Prempro Hormone Replacement Therapy Lawsuit Award Upheld on Appeal

A $58 million award against Pfizer’s Wyeth unit in a Prempro lawsuit has been upheld by the Nevada Supreme Court, which stated in its opinion that it was clear the drug makers knew and tried to suppress information on hormone replacement therapy’s (HRT) links to breast cancer. 

The unanimous court ruling (pdf), issued on November 24, affirms a 2007 verdict in favor of three women: Pamela Forrester, Arlene Rowatt and Jeraldine Scofield. Forrester and Rowatt have since died.

Justice Michael Cherry wrote in the opinion that while the lower court did err in a couple places, none of them led to any harm during the case and did not justify overturning the verdict. In addition, Cherry wrote that it was clear Wyeth knew about HRT’s connection to breast cancer for years and tried to downplay it as much as possible, giving sufficient reason for the large punitive damage penalties against the company.

“Internal Wyeth documents show that it responded to studies suggesting a possible breast cancer risk by downplaying the risk through public relations campaigns and its sales representatives’ interactions with physicians,” Cherry wrote. “Wyeth also created an internal task force to counteract such findings.”

Prempro is a hormone replacement therapy (HRT) that contains a combination of the drugs Provera and Premarin. The drug was originally developed by Wyeth, which was acquired by Pfizer last year. HRTs use hormones and progestins to artificially boost hormone levels in women undergoing menopause due to surgery or in postmenopausal women, to provide relief from symptoms such as hot flashes, irregular menstruation or weight gain.

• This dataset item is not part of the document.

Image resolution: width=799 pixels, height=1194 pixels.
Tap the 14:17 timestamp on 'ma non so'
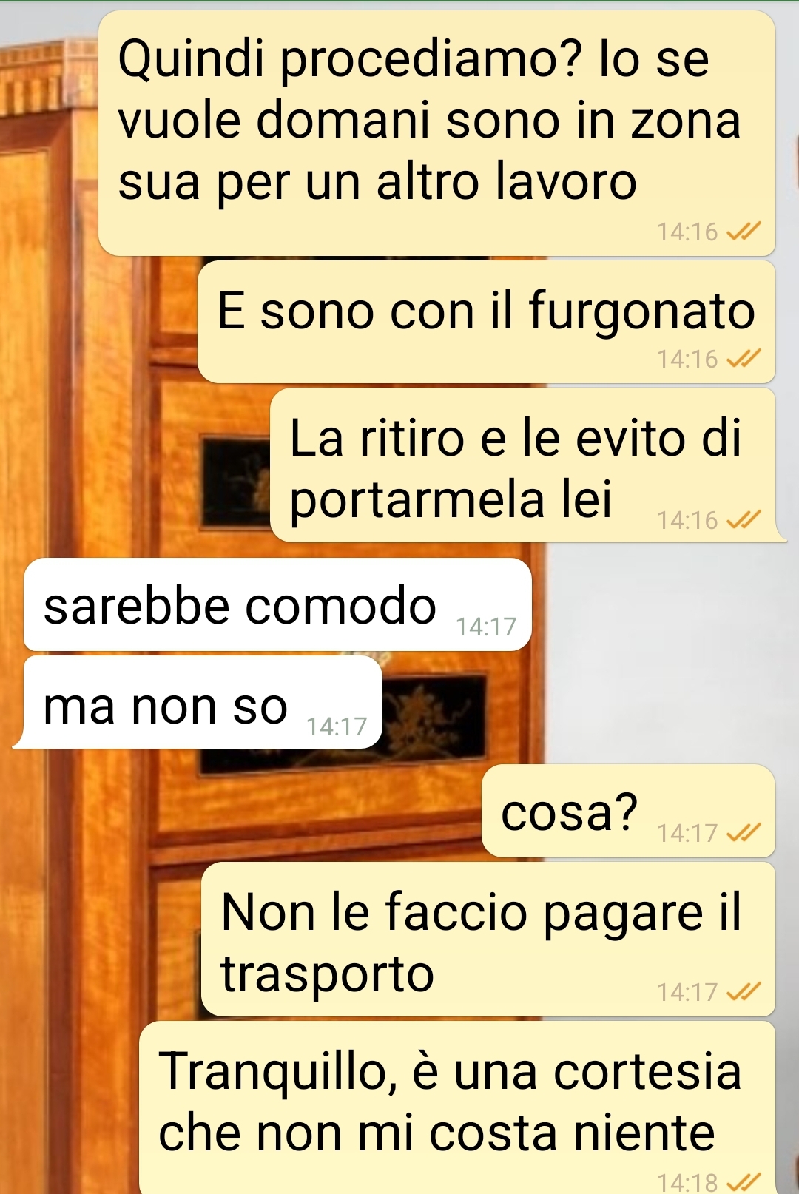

In 2002 the National Institutes of Health released the results of studies that found women receiving HRT were at higher risk of breast cancer, strokes and heart attacks. The studies, part of the Women’s Health Initiative, sparked most of the Prempro hormone replacement therapy lawsuits currently pending throughout the country.

Cherry notes that in 1992, an FDA advisory committee decided there was insufficient data to determine whether progestin and estrogen combined increased breast cancer risk. Internal documents from Wyeth at the time show that the company celebrated its efforts to influence that conclusion.

There are now about 9,000 lawsuits over Prempro hormone replacement therapy pending against Pfizer’s Wyeth unit by women who claim that they developed breast cancer from the medication. Wyeth has lost five of the last seven cases that have gone to trial, resulting in tens of millions of dollars in compensatory and punitive damages. The punitive damages have been awarded by juries who saw Wyeth’s behavior as reckless disregard for the risk of injury to consumers.